- _PROBLEM DETAILS_
In the copy, include no images. Reproduce the entries exactly.

(Stored records)
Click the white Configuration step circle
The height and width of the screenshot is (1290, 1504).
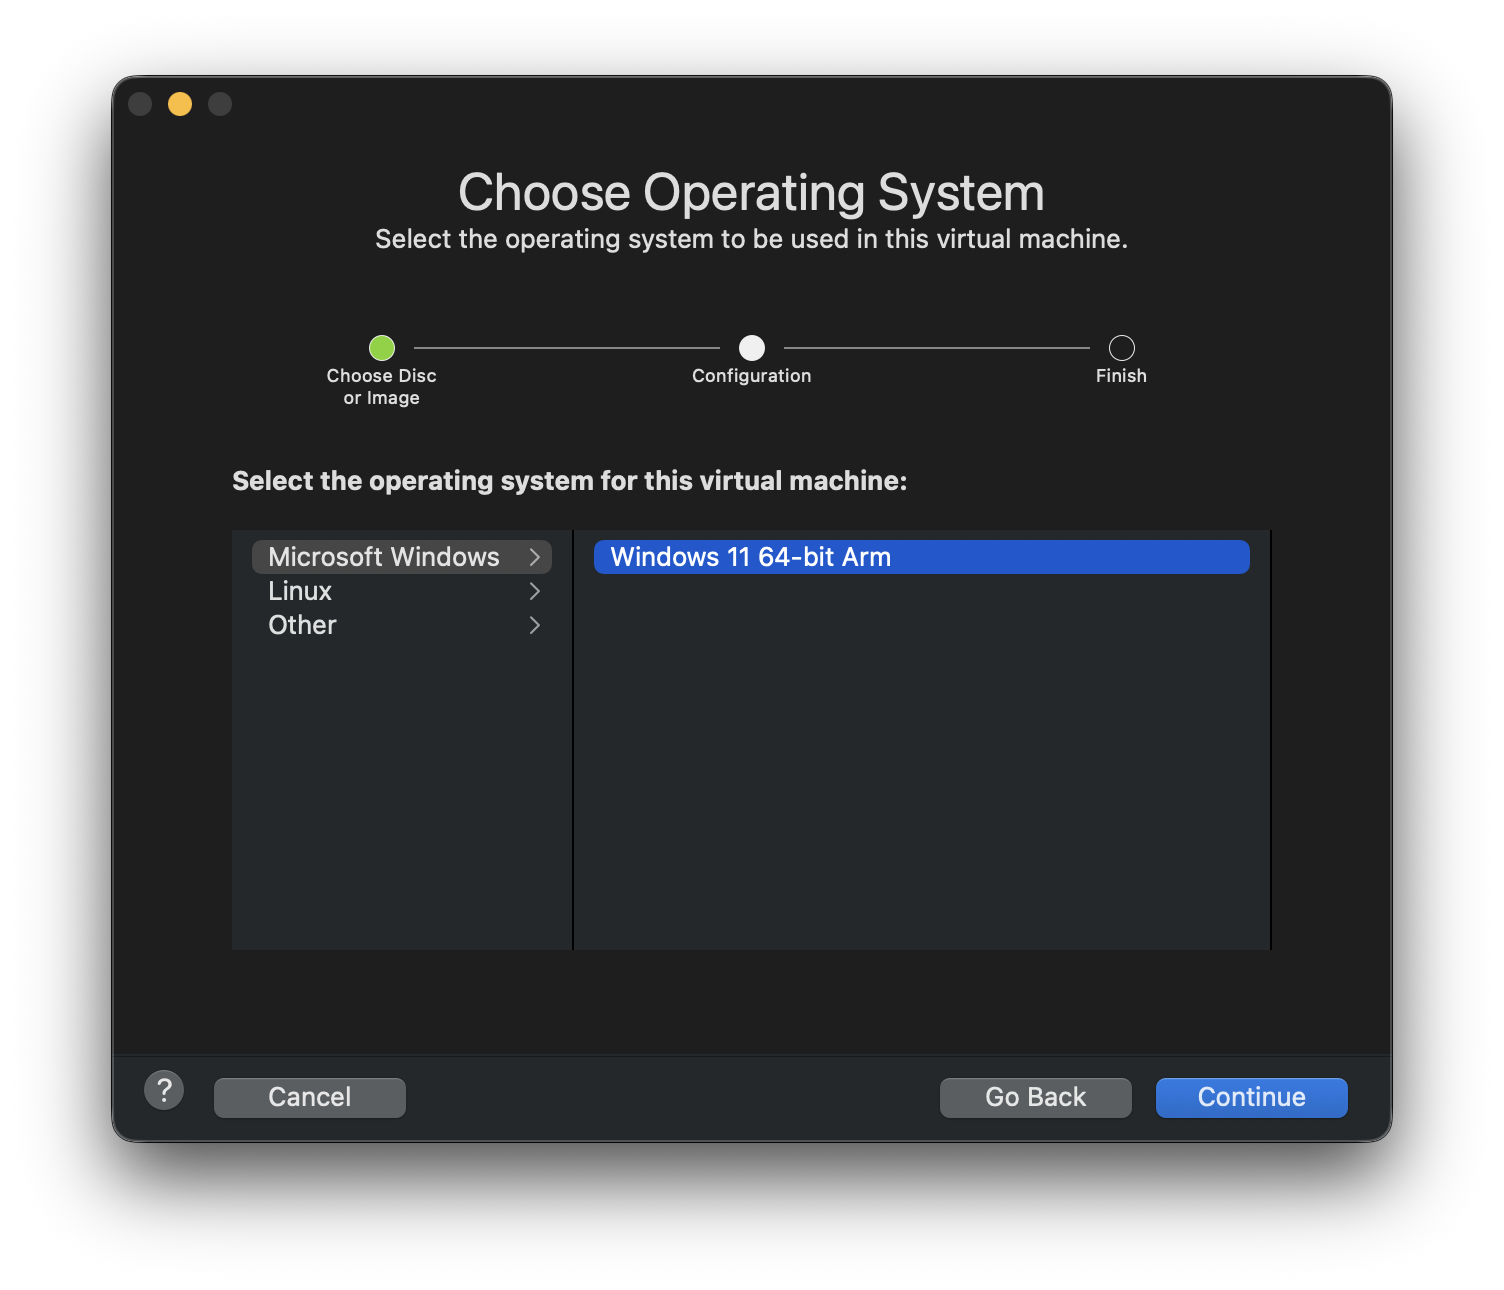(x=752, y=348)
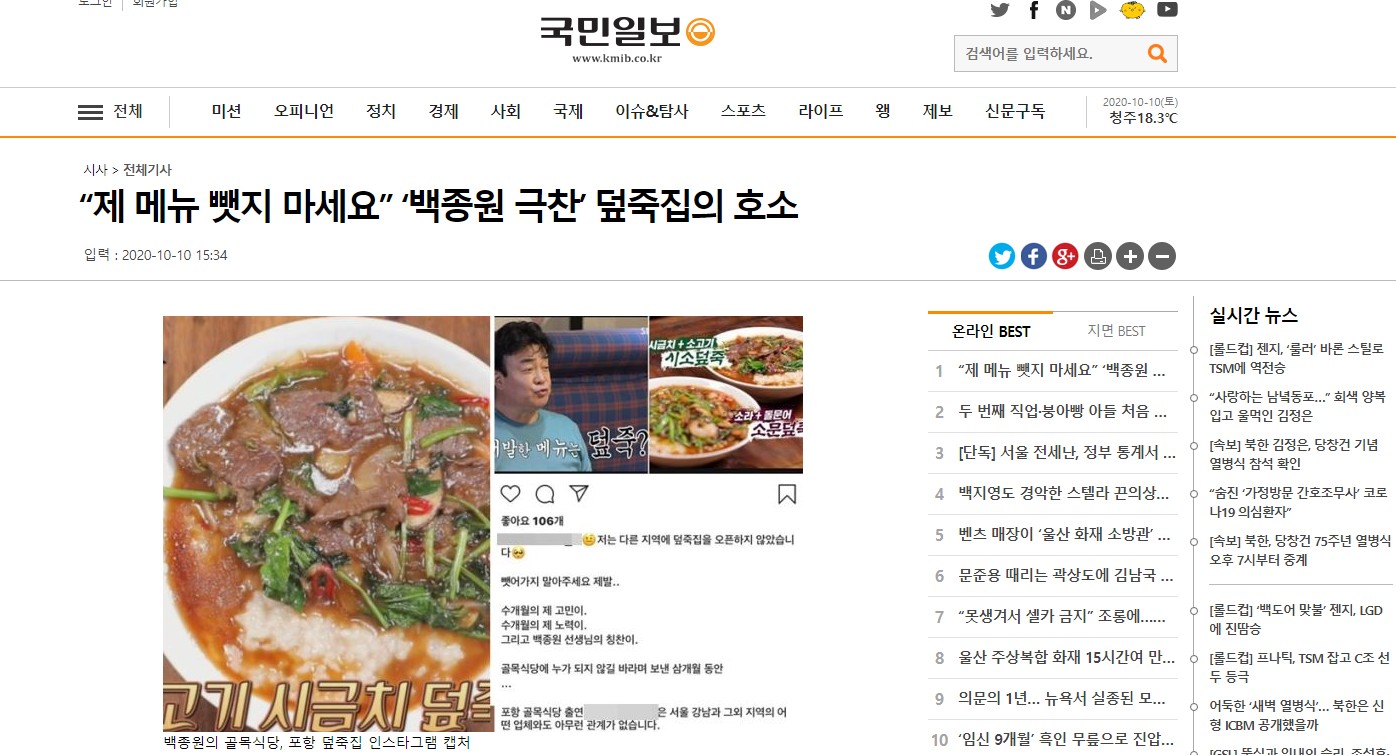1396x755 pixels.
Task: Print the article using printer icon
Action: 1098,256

- _EXERCISE SOLUTION_
Click the white Configuration step circle
The height and width of the screenshot is (1290, 1504).
(x=752, y=348)
1396x755 pixels.
Task: Print the article using printer icon
Action: 1098,256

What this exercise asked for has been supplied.